An unbelievable ‘romance’ with Rosanna Arquette (hot off Desperately Seeking Susan and replacing Jamie Lee Curtis) is how the film attempts to humanize his character, but instead succeeds in justifying its women as eternal victims in need of relief from the right kind of man. For instance, both Garcia and Bridges take pains to point out how Arquette “looks like shit” before attempting to secure ownership of her (perhaps best staged in a day time face-off where the two toughies munch on snow cones in a random parking lot and exchange flaccid jabs). Worst of all is Alexandra Paul as the tragic prostitute (think the Anna Levine character of Unforgiven) responsible for securing the film’s only real dramatic catalyst, forced to utter the film’s trashiest monologue about her pubic hair while she tries to unconvincingly seduce Scudder.

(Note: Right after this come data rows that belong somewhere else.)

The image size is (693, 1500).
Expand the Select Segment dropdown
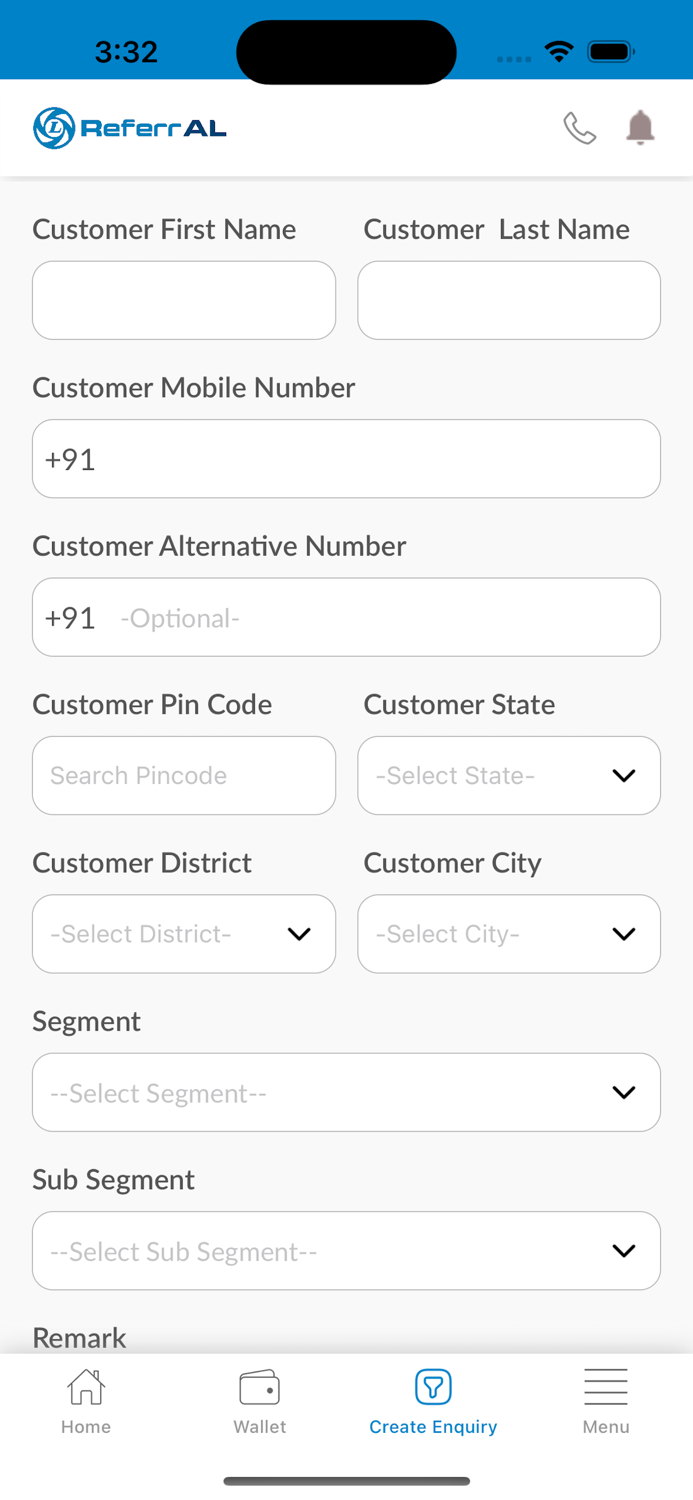click(346, 1093)
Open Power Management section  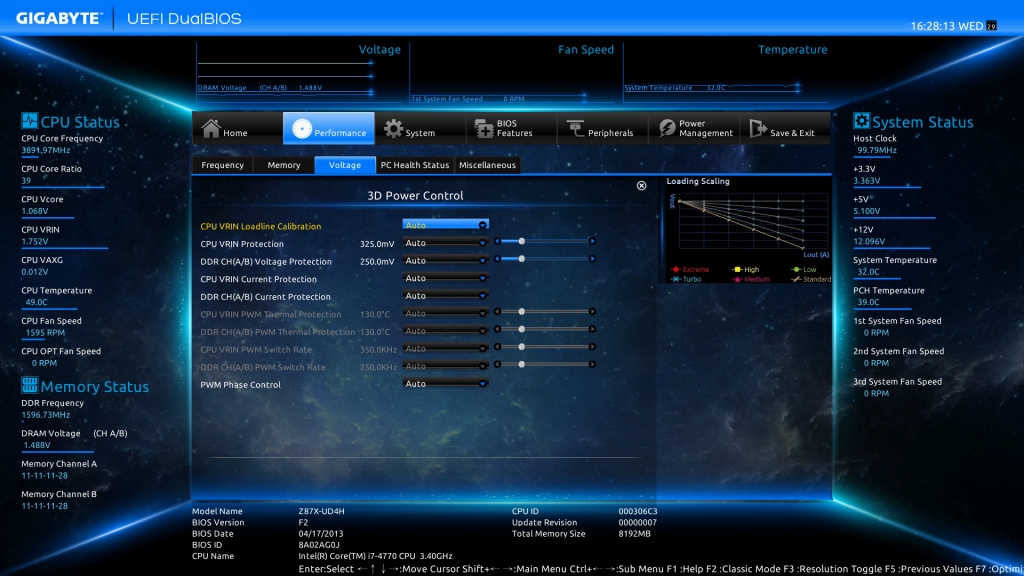(x=667, y=129)
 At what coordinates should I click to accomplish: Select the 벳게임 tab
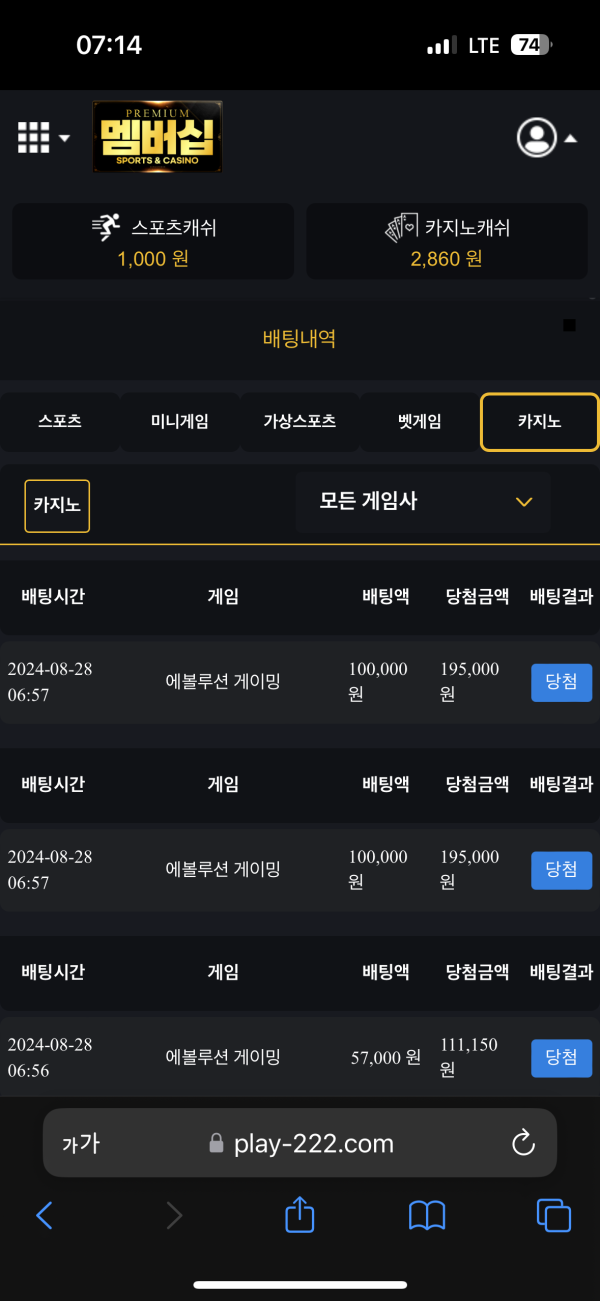[419, 422]
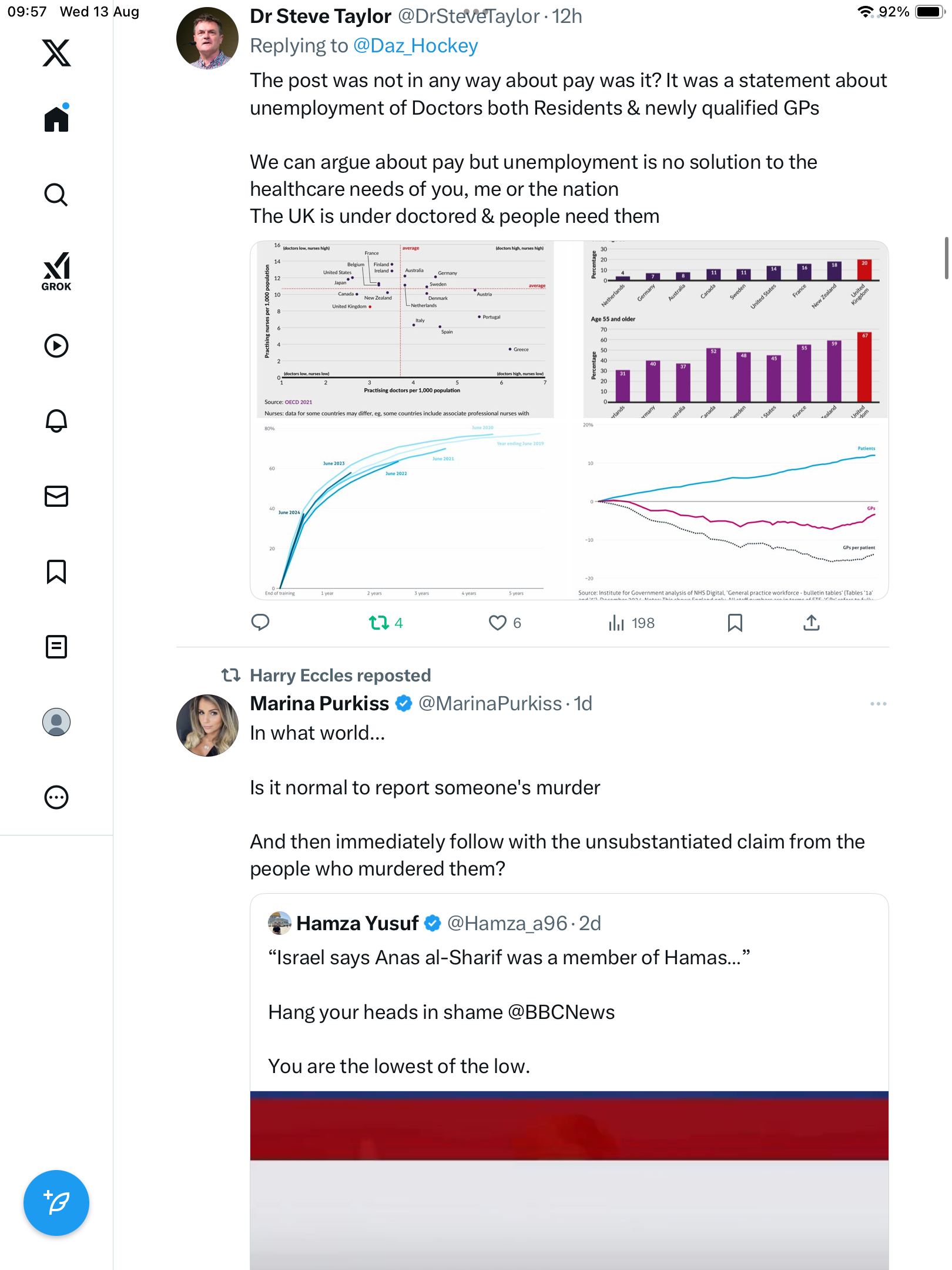952x1270 pixels.
Task: Bookmark Dr Steve Taylor's post
Action: tap(735, 623)
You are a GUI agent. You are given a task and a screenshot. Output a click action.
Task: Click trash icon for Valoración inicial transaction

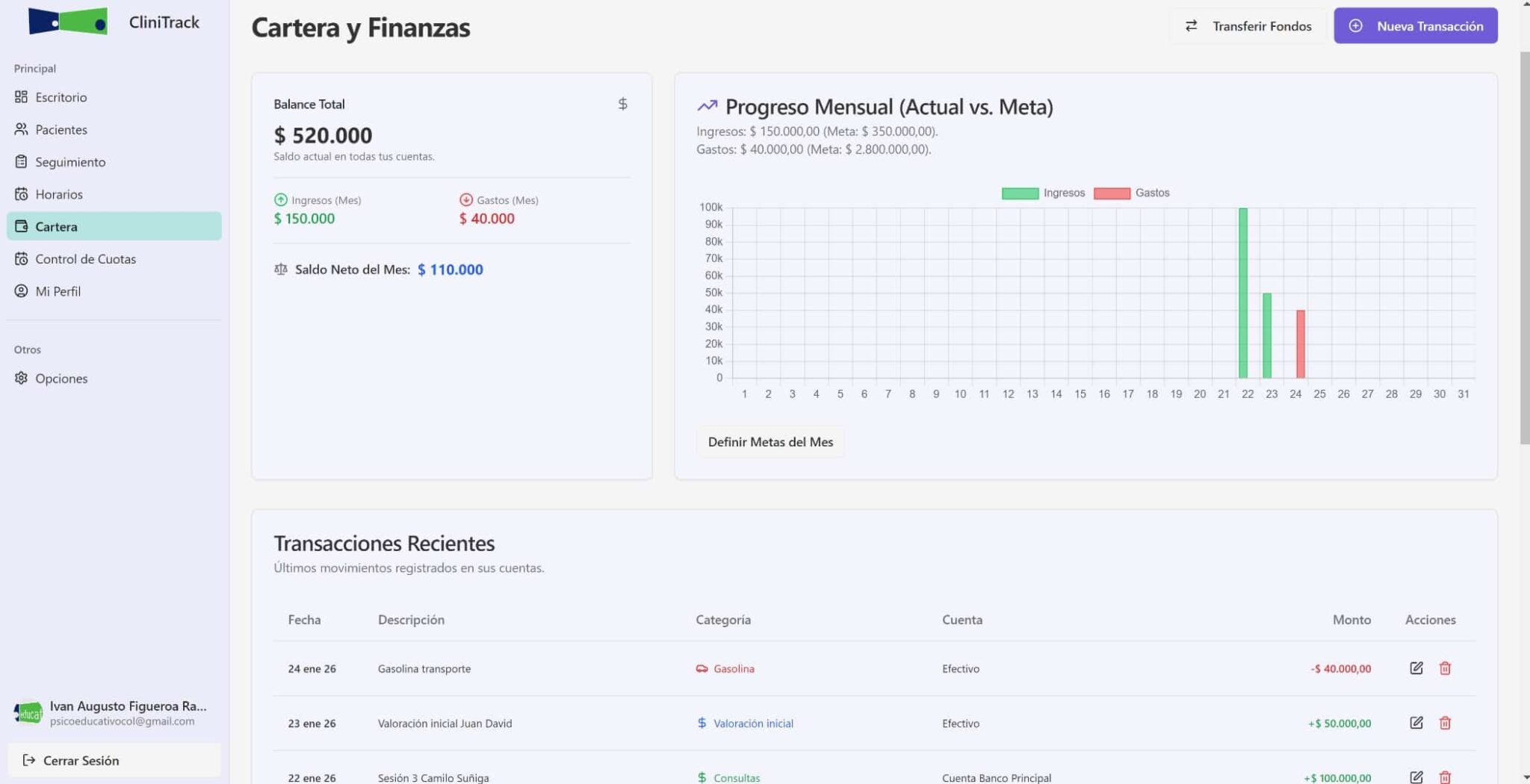pyautogui.click(x=1445, y=723)
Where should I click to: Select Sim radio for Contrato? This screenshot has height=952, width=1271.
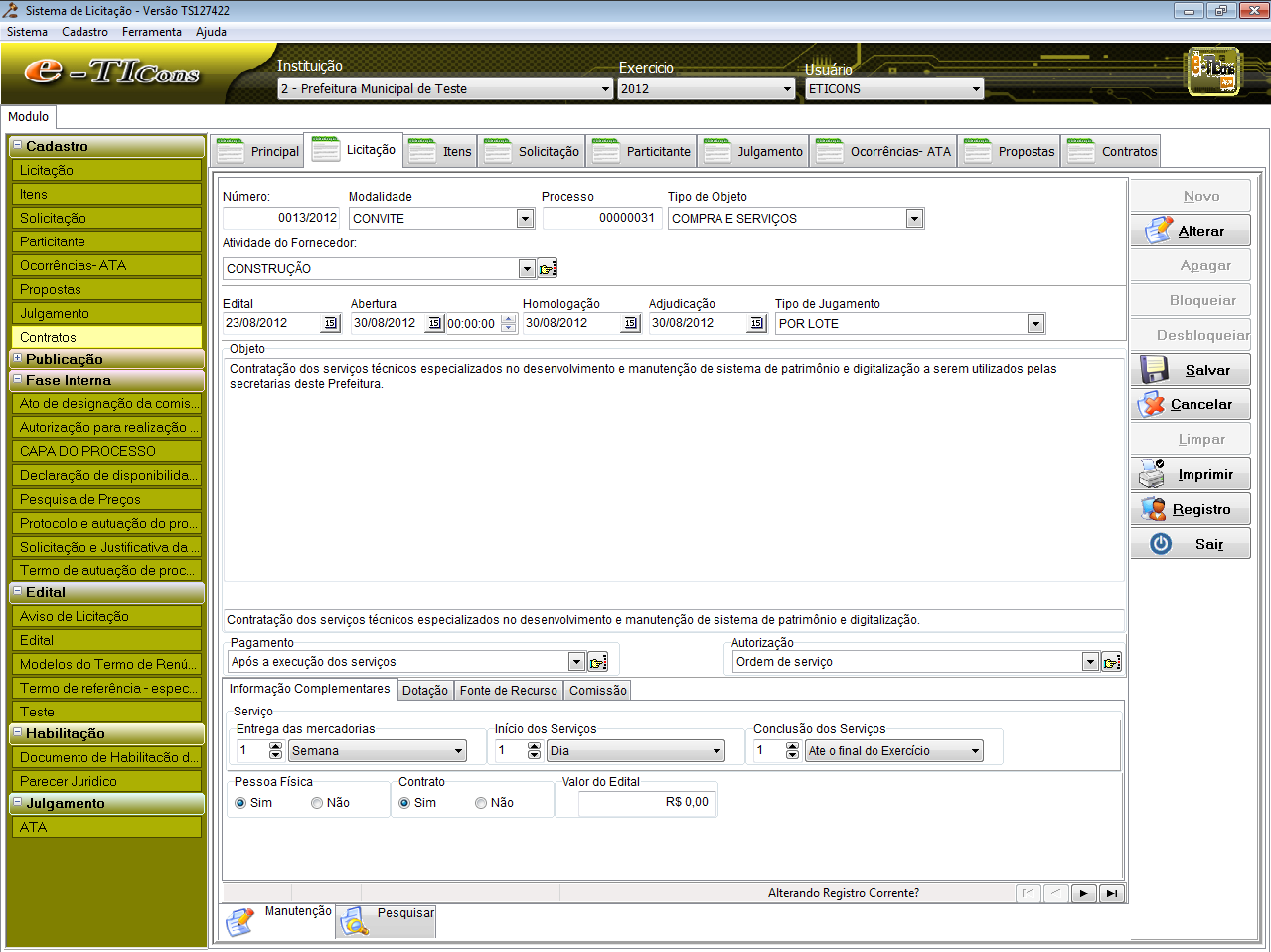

If the tone is never rightly established (despite a fitful score from James Newton Howard, who was married to Arquette), the promise of what 8 Million Ways to Die could have been remains lodged in its grisly, hardnosed narrative agenda. Had this been mounted a decade prior, it would have made a fine vehicle for Robert Mitchum as Scudder, with the women played by believable actresses (consider a Carrie Snodgress as the unfortunate Sunny and maybe Colleen Dewhurst as the ripe but grimly determined Sarah). However, such is not the case and 8 Million Ways to Die remains a missed opportunity on nearly every conceivable front.
Kino Lorber presents Ashby’s title as part of their Studio Classics, presented in 1.85:1 and mastered in HD. 1980s Los Angeles doesn’t factor as significantly as one might hope in this bungled thriller, but the picture and sound are intact in this transfer. Kino includes an audio commentary track from film historians Howard S. Berger and Nathaniel Thompson as well as a variety of interviews with the cast.
This five minute segment features Arquette, who cites Ashby as a favorite director of hers. She speaks briefly on the politics and drama going on behind the scenes, which she wasn’t a part of.
Garcia sits for this nineteen minute bit who speaks of how he had to prove he could do the role and wanted to work with Ashby.
Actress Alexandra Paul is on hand for this eleven minute interview and relates her involvement with the film. Usually cast as a girl next door, Paul shares some candid moments about the audition process, and preparing to play a cocaine addicted process.
Author Lawrence Block shares his experiences writing his famed character Matthew Scudder in this thirteen minute interview.
A far cry from Ashby’s greatest works, 8 Million Ways to Die is perhaps only of interest to fans of its cast members as otherwise the film offers little by way of cinematic pleasure.